** EXERCISE REQUIREMENTS **
Starting with the line that contains "Screen dimensions: 533x300" and stopping after the line that contains "Given: Open the purple", return each line below exactly as written, with no others.

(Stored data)
* * * * * * * * *

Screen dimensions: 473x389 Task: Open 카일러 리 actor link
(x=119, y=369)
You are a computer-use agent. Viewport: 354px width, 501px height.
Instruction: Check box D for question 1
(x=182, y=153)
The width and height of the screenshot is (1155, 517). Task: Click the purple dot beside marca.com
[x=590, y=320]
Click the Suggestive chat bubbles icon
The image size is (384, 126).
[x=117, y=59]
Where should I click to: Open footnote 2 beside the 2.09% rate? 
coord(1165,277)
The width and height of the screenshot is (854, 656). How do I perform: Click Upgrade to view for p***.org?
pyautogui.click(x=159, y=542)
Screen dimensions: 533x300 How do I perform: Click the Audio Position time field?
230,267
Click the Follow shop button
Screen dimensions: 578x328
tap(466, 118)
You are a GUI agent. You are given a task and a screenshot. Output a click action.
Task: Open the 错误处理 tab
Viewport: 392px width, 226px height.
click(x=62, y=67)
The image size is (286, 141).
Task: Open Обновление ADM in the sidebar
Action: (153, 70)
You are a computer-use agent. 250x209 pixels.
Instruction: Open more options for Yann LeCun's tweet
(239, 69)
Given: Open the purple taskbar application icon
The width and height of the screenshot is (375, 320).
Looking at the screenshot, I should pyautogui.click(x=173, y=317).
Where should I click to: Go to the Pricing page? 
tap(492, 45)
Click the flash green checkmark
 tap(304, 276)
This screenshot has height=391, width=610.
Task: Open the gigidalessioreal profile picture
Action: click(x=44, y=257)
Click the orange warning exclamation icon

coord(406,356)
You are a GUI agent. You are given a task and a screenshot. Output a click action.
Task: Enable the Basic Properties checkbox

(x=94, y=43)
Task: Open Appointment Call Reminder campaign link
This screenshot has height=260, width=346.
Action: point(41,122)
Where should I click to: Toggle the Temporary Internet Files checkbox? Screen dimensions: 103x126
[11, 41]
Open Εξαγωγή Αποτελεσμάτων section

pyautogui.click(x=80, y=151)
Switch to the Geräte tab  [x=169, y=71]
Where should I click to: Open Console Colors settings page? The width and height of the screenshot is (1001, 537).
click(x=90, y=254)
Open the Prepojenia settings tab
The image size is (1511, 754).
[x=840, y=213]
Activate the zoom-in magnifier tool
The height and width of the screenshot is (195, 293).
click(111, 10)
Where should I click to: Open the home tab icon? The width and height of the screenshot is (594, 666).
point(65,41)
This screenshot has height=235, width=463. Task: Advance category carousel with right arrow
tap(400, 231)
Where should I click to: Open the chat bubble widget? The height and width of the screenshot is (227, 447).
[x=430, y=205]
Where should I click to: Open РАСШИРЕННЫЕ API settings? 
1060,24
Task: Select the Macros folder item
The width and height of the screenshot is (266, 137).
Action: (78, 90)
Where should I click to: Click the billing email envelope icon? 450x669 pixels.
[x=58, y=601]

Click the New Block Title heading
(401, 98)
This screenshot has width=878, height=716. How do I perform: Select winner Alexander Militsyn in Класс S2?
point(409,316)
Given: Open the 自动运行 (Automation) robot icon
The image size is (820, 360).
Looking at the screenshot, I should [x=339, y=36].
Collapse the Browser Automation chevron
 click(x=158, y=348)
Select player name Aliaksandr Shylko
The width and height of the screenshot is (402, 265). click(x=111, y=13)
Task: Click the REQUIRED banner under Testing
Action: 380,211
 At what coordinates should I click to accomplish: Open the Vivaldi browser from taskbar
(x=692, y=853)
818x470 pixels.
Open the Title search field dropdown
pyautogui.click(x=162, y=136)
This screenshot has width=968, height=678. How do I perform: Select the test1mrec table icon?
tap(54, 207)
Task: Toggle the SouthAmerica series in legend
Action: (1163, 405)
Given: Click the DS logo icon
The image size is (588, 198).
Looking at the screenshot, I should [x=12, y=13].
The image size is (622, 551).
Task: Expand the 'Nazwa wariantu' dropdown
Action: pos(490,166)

* * * * * * * * *

** FINISHED EXERCISE **
Screen dimensions: 533x300 How do I perform: Click the Audio Position time field?
230,267
Click the Follow shop button
Screen dimensions: 578x328
tap(466, 118)
You are a GUI agent. You are given a task and a screenshot. Output a click action.
Task: Open the 错误处理 tab
Viewport: 392px width, 226px height.
click(x=62, y=67)
The image size is (286, 141).
Task: Open Обновление ADM in the sidebar
Action: (153, 70)
You are a computer-use agent. 250x209 pixels.
Instruction: Open more options for Yann LeCun's tweet
(239, 69)
Given: Open the purple taskbar application icon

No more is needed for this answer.